Kerr bragged in his own book, Matters of Judgment, that shortly after Whitlam's dismissal the Queen inducted Kerr into her Privy Council, among other honours: "In Canberra I was sworn in as a member of Her Majesty's Privy Council at a meeting presided over by the Queen at Yarralumla. During an audience on board the [Royal Yacht] Britannia in Fremantle harbour Her Majesty invested me as a Knight Grand Cross of the Royal Victorian Order. (I had previously, in 1975 when the Queen established the Order of Australia of which she is Sovereign, became the first Chancellor and a Companion of the Order and later, when the rank of knighthood was introduced, the first Knight of the Order of Australia. In 1976 Her Majesty had promoted me to the rank of Knight Grand Cross in the Order of St Michael and St George. Throughout my governor-generalship I was Prior in Australia and a Knight in the Order of St John of Jerusalem)".

The Queen also rewarded Kerr's private secretary and co-conspirator, Sir David Smith, who publicly read the proclamation dismissing Whitlam, anointing him a Knight Commander of the Royal Victorian Order—the third-highest honour in the British Empire. It is granted by the Queen herself, without any government recommendation, in "recognition of personal service to the reigning Sovereign".
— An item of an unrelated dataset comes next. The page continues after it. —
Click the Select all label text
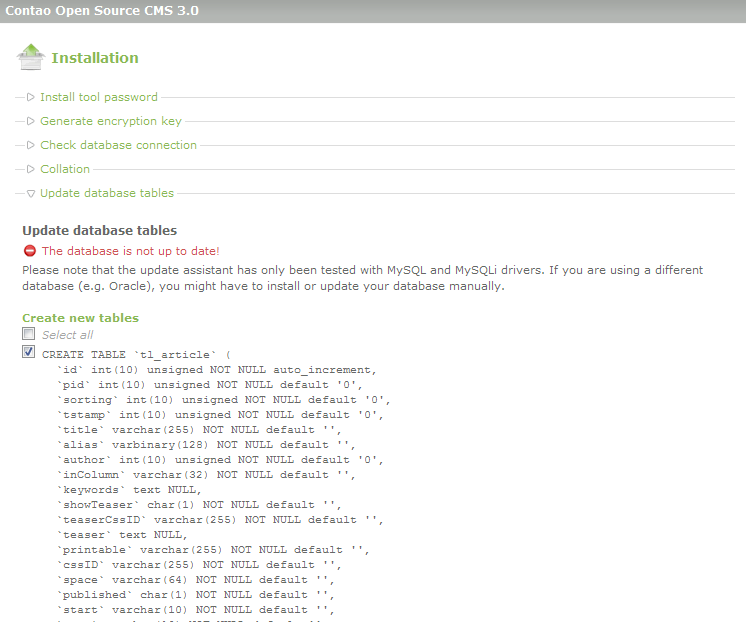Viewport: 746px width, 622px height. pyautogui.click(x=67, y=335)
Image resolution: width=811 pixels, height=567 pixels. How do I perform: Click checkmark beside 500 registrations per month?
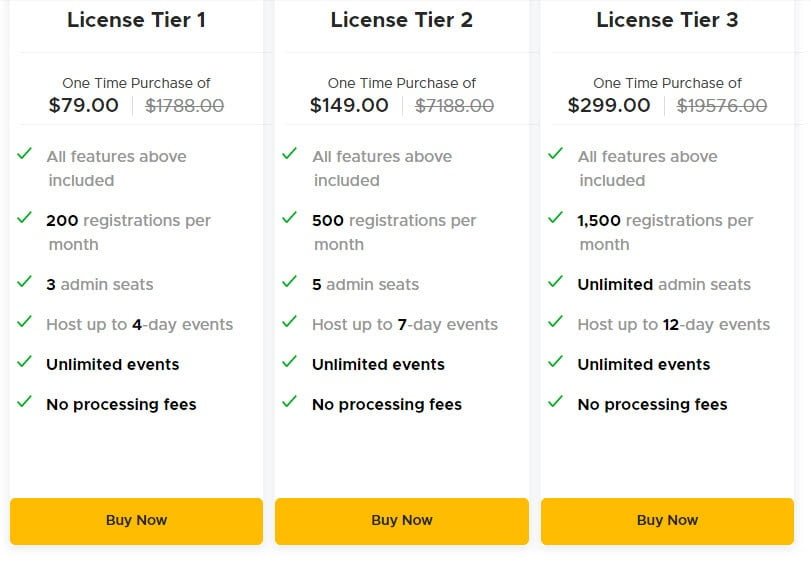(x=290, y=218)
The Real Reason for the Coup: 'Buying Back the Farm'

Whatever his flaws, Gough Whitlam was a patriot. His Minister for Minerals and Energy Rex Connor and Treasurer Dr Jim Cairns put it this way: that he intended to "buy back the farm", to wrest control of Australia's raw materials wealth from the transnational minerals cartel led by Rio Tinto (in which the Queen was the largest private shareholder) and utilise it to develop the nation for the common good, in the classic "old Labor" tradition. "We have an objective of full Australian ownership in development projects involving uranium", Whitlam had announced in 1973. "We also regard this as a desirable objective in oil, natural gas and black coal". Whitlam's program threatened the basis of British imperial power—the City of London's control of global finance and global raw materials. Were he allowed to succeed, others would surely follow suit, and the Empire's house of cards come tumbling down. His removal ended that threat. Whitlam, the first Labor leader in 23 years when he was elected in 1972, was the last true Labor PM. By the time the ALP returned to power in 1983, its leaders had sold their own and the party's soul to the Thatcherite dogma of austerity, privatisation and free trade, which both the ALP and its supposed opposition, the Liberal/National party coalition, have lauded ever since as the "bipartisan consensus on economic reform". That agenda's similarity to Thatcher's was no accident, because it was designed by the same Mont Pelerin Society and Institute of Economic Affairs (IEA), set up by the Crown and the City of London, that produced Thatcher in the first place. Former IEA boss Lord Harris of High Cross bragged in a phone call to a CEC researcher in 1996, "We weren't Thatcherites, she was an IEA-ite". The MPS/IEA think tanks have run Australia's economic policy since the advent of the Hawke/Keating Labor governments in 1983.

Now the longest-reigning head of the British oligarchical power structure which sits above any supposed democratic institutions, Queen Elizabeth is no guarantor of the rights of her subjects, as royal sycophants fantasise. Rather, her untrammelled powers ensure that a popularly elected government can never touch the network of wealthy families, private banks, corporate boardrooms, elite schools, permanent civil servants and secretive security agencies—"the Establishment"—who wield real power in Britain, Australia, New Zealand and every other state where the Queen is monarch.